Students in this class study toolmark evidence, including toolmarks imparted by firearms. Topics include practical analysis of evidence, comparison methodologies, historical and mechanical foundations of toolmarks, and legal issues. This course prepares students for entry–level jobs in the firearms and toolmarks field.
Forensic Science Membership Associations
American Society of Crime Laboratory Directors
A professional society of crime laboratory directors and forensic science managers, ASCLD works to promote standards in the field. The society provides members with networking opportunities, a newsletter, job listings, a membership directory, resource library, awards and scholarships, meetings, trainings, and a published journal.

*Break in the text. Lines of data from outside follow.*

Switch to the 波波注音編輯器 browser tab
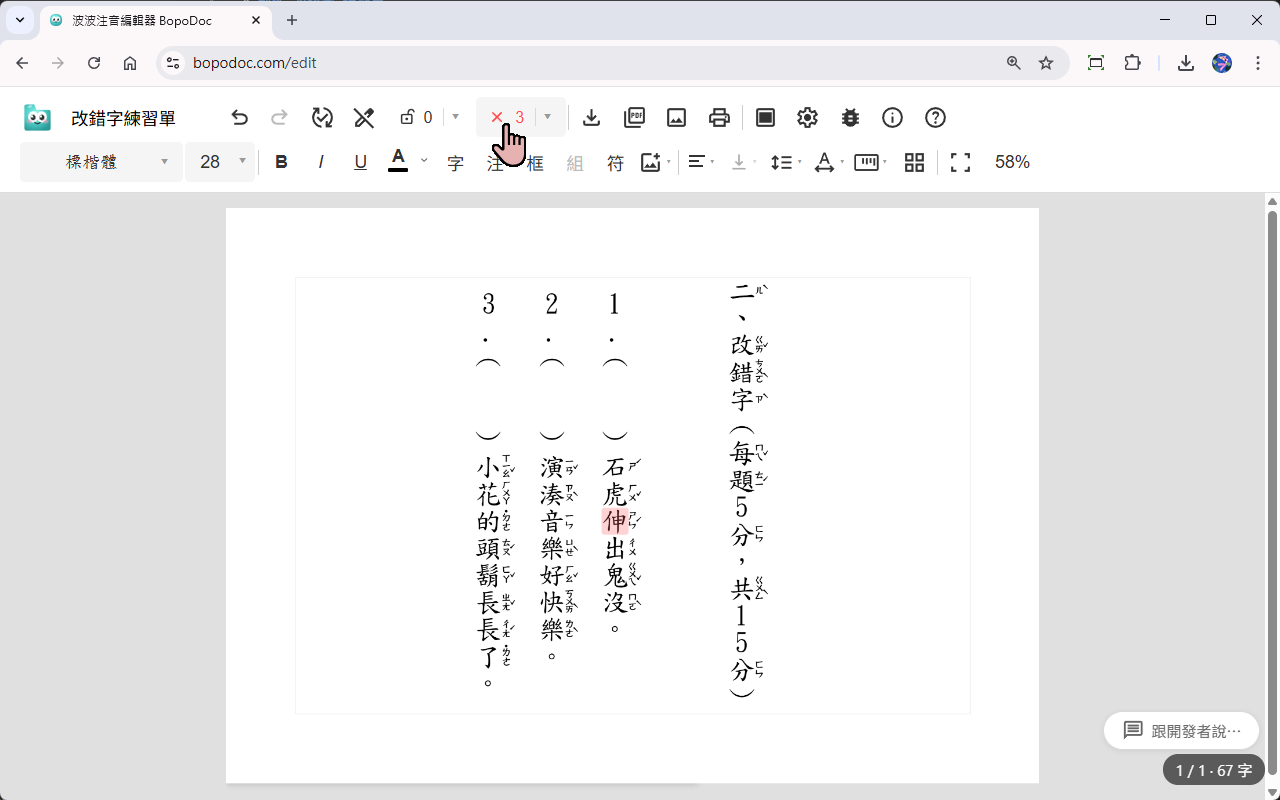 (140, 20)
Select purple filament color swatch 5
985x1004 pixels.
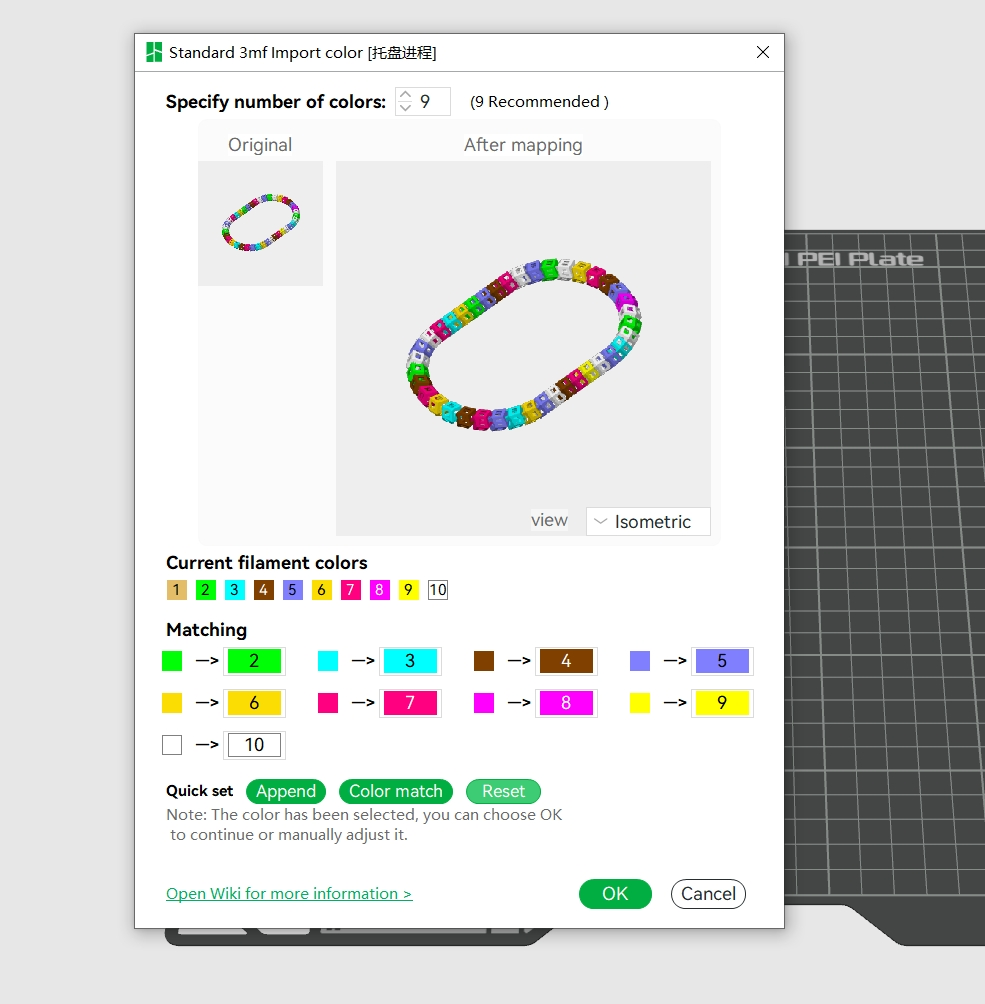click(x=293, y=590)
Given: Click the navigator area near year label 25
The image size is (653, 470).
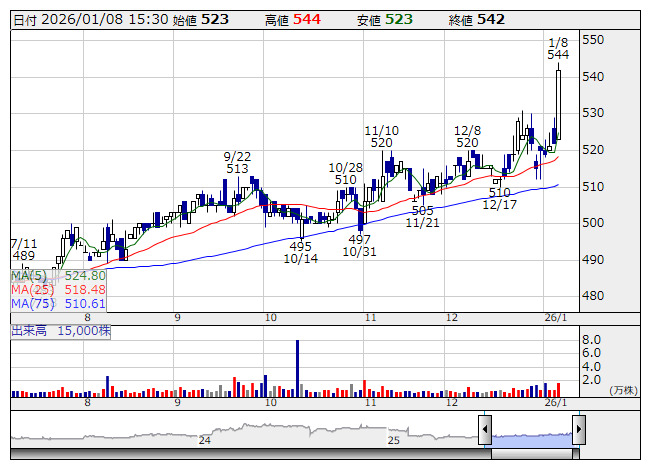Looking at the screenshot, I should 393,439.
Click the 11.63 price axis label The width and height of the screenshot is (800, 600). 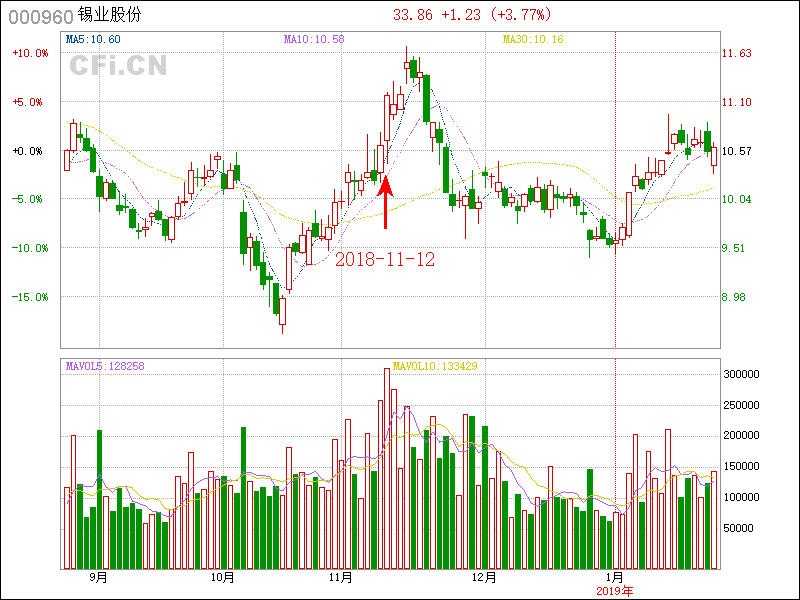pyautogui.click(x=738, y=54)
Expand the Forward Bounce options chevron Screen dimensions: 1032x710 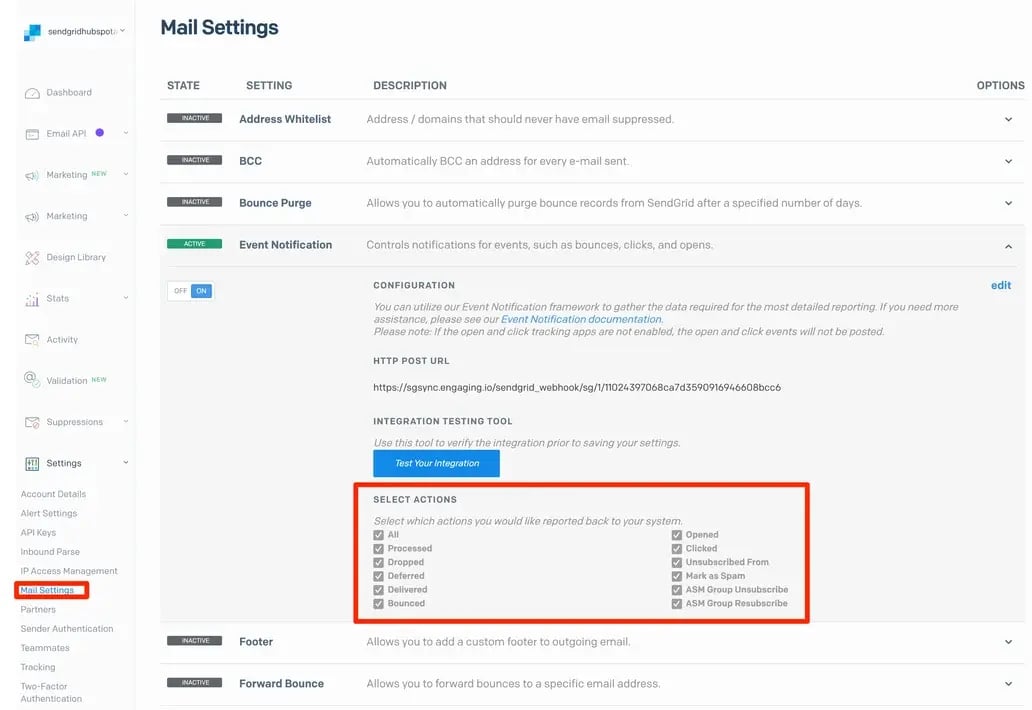[1008, 684]
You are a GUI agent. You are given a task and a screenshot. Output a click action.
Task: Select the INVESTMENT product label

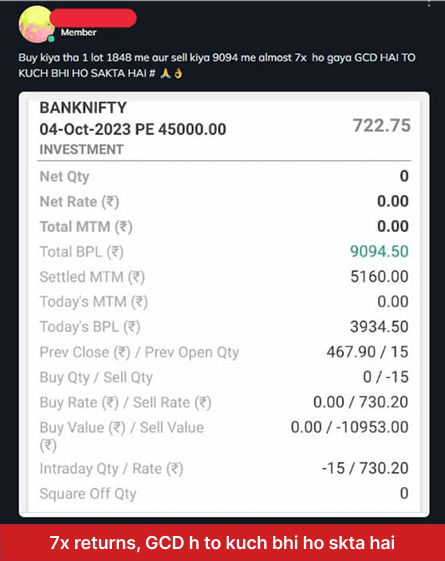point(82,149)
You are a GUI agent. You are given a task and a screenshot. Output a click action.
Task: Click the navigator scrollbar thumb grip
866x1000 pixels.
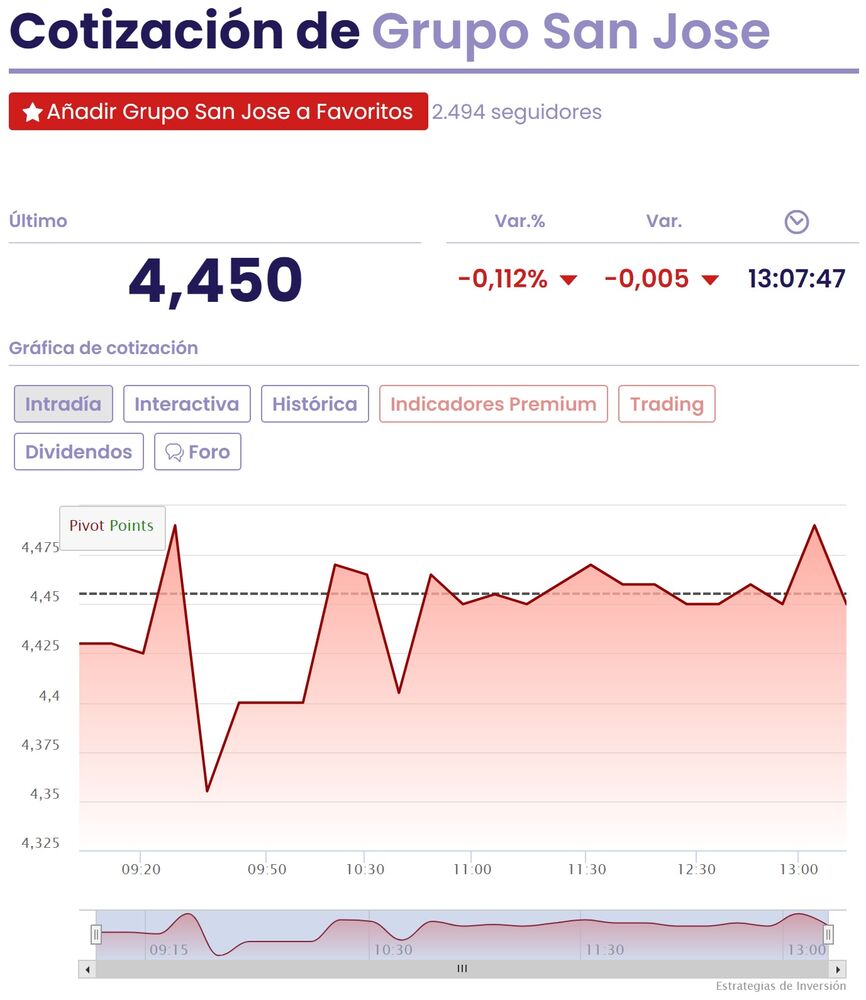coord(462,969)
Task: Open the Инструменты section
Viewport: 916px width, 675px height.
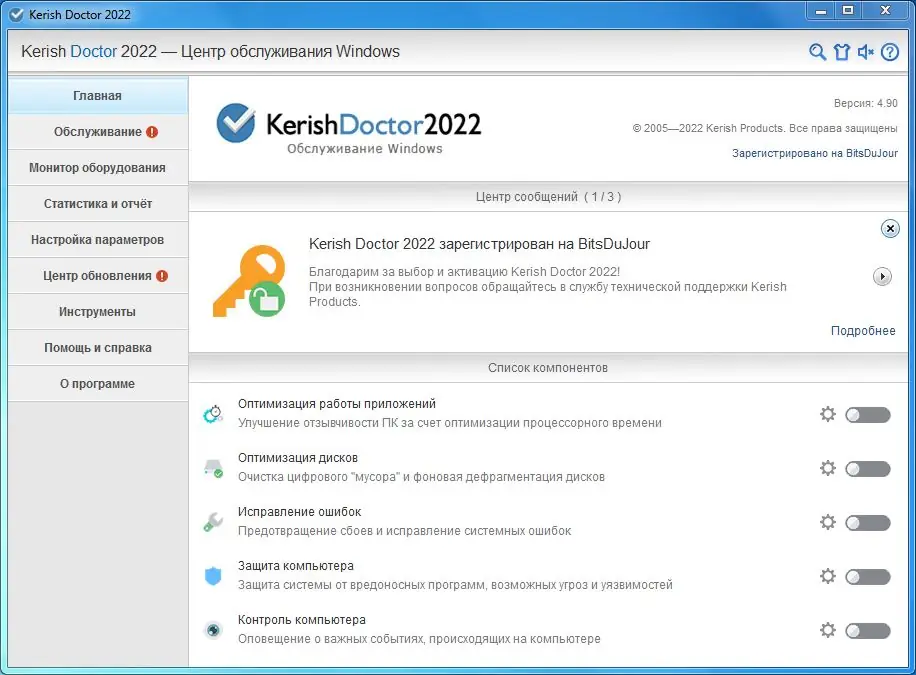Action: pos(97,311)
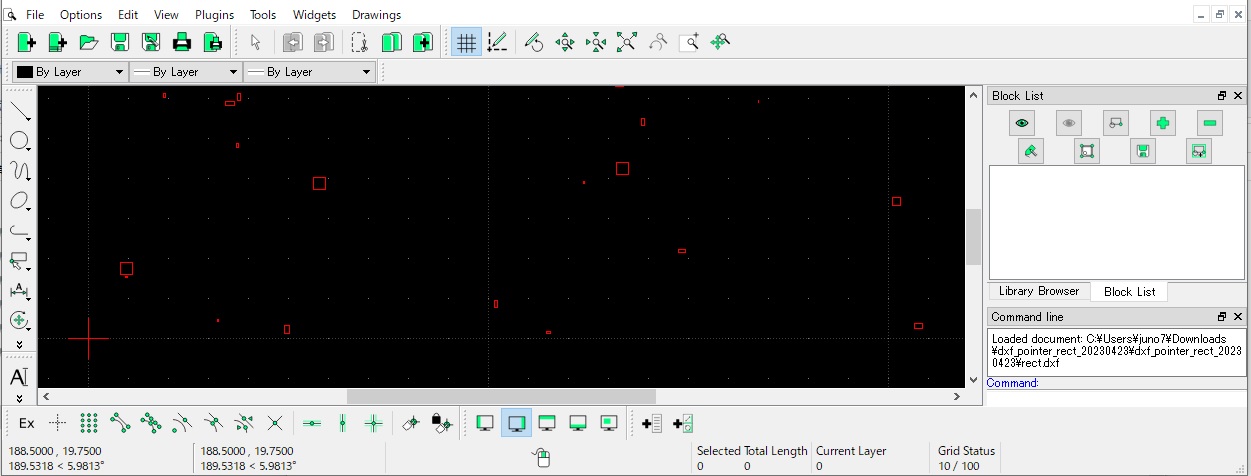Select the MText tool in left sidebar

[19, 377]
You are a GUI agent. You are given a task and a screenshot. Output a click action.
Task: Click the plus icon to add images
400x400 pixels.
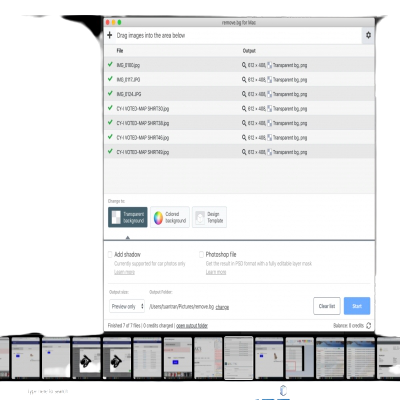tap(109, 35)
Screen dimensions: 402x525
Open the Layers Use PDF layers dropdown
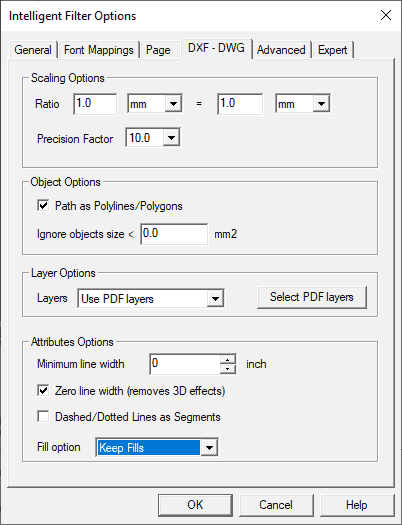click(x=151, y=298)
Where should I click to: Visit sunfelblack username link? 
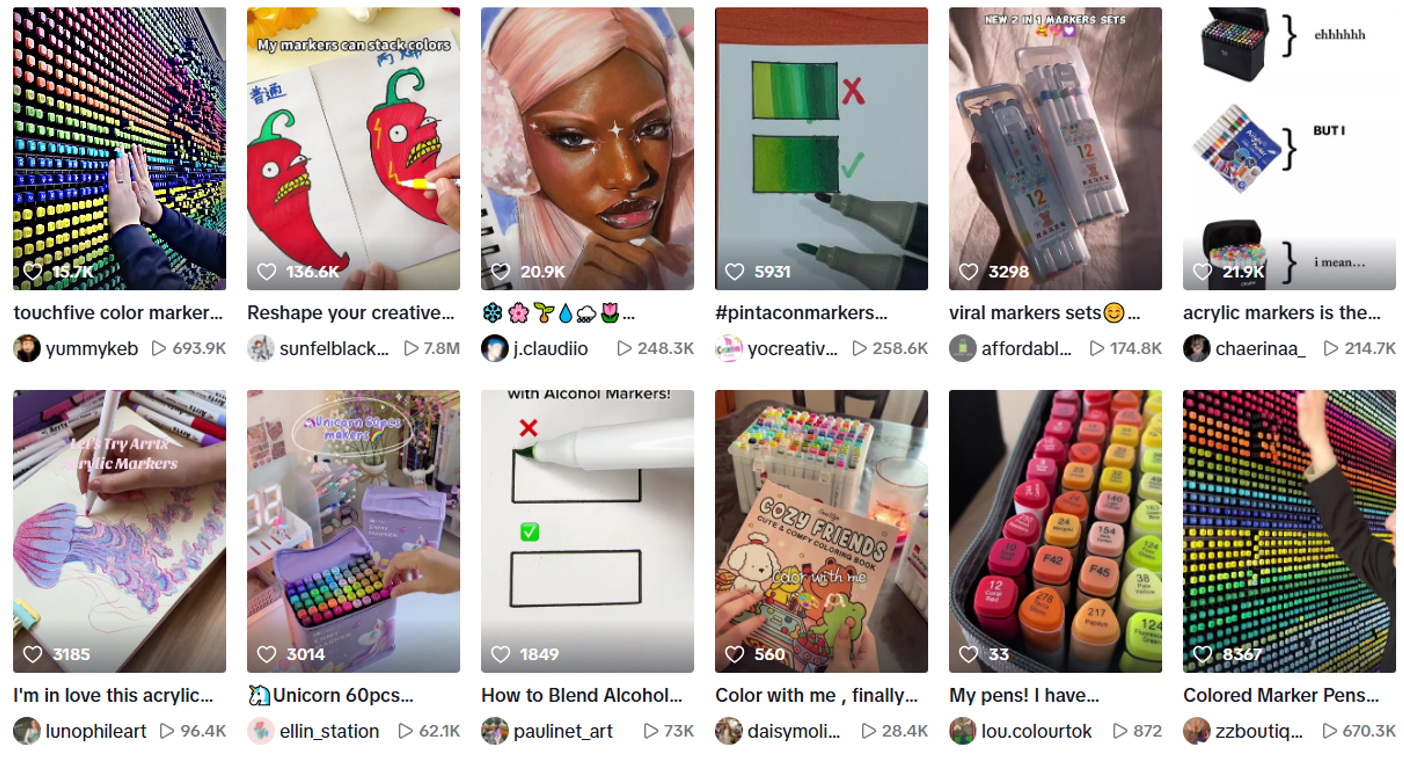coord(334,349)
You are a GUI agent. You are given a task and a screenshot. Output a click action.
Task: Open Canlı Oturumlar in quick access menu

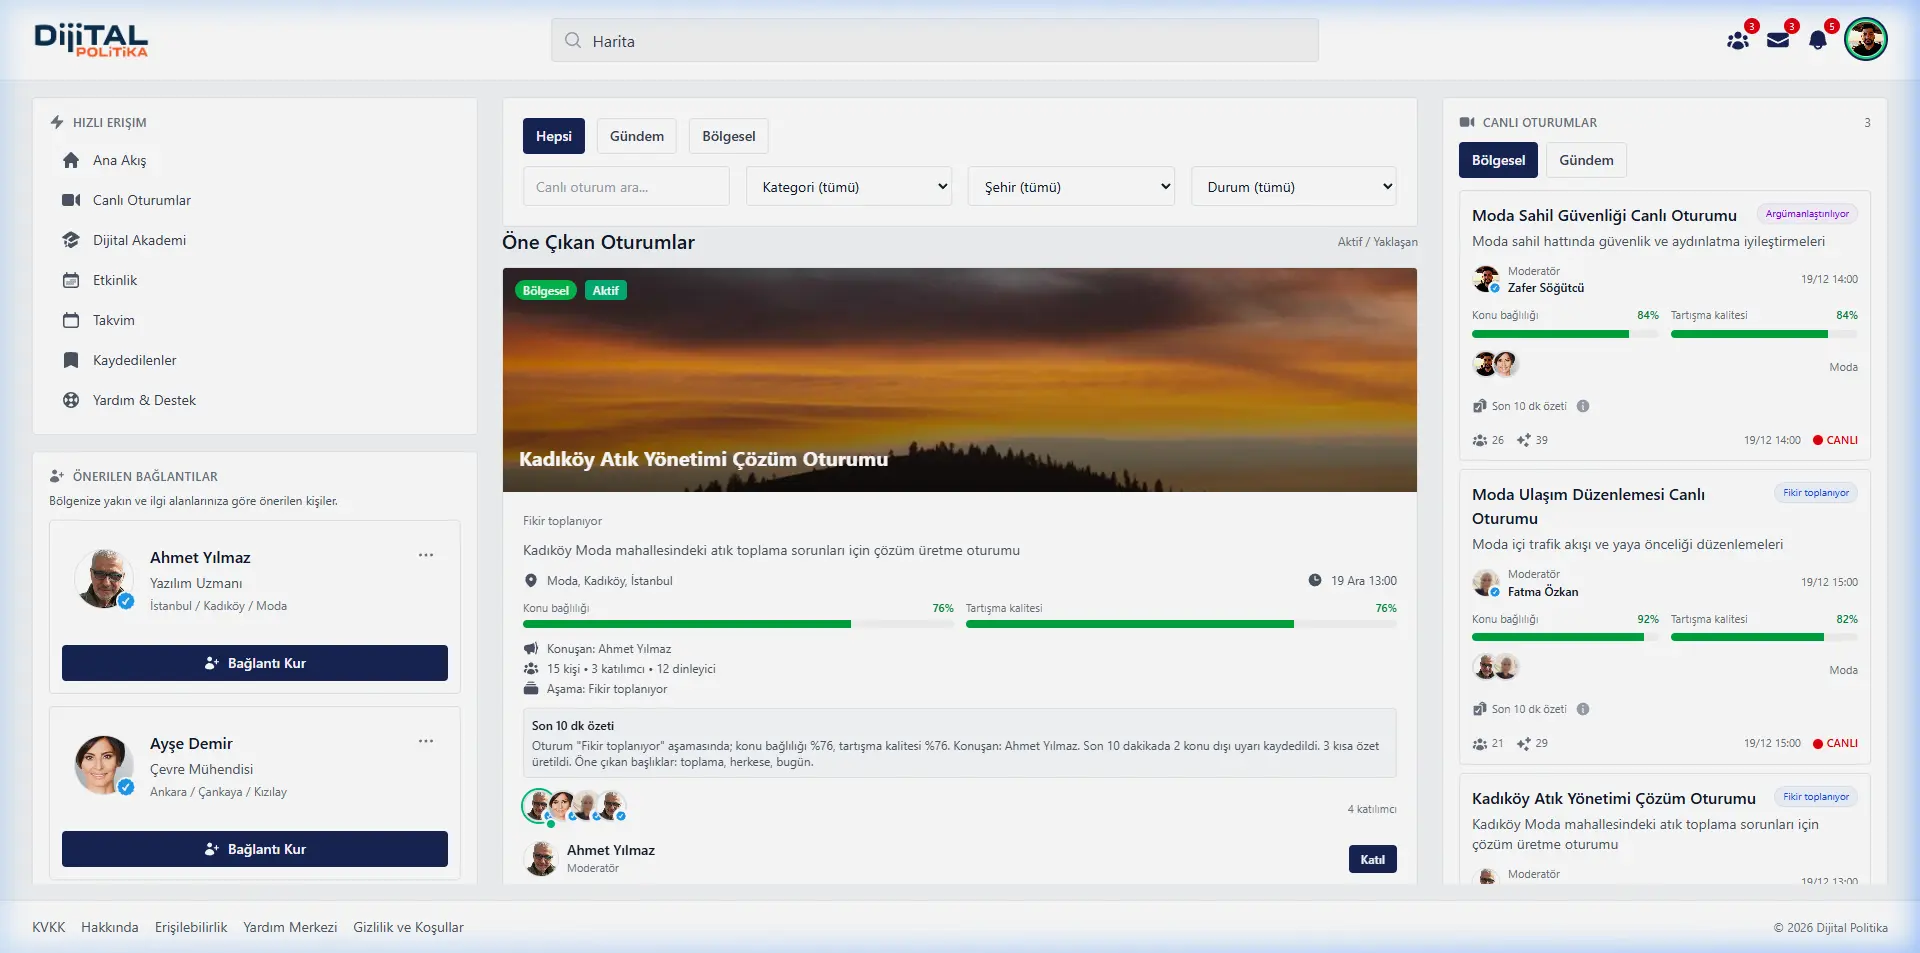click(141, 201)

American Board of Criminalistics
The ABC is composed of regional and national organizations that represent forensic scientists. Members seek to establish professional levels of knowledge, skills and abilities, defining a mechanism for achieving these levels, recognizing those who demonstrate attainment, and promoting growth within the profession.
Chartered Society of Forensic Sciences
The CSFS provides professional development resources to those in the forensic science field through publications, awards, scholarships, job listings, and discounts on insurance and books. The CSFS offers various levels of membership for students, professionals, associates, and affiliates.
Consortium of Forensic Science Organizations
The CFSO advocates for a single forensic science voice in matters of mutual interest to its member organizations, such as increasing federal funding for public crime laboratories and medical examiner offices and influencing public policy at the local, state, and federal level.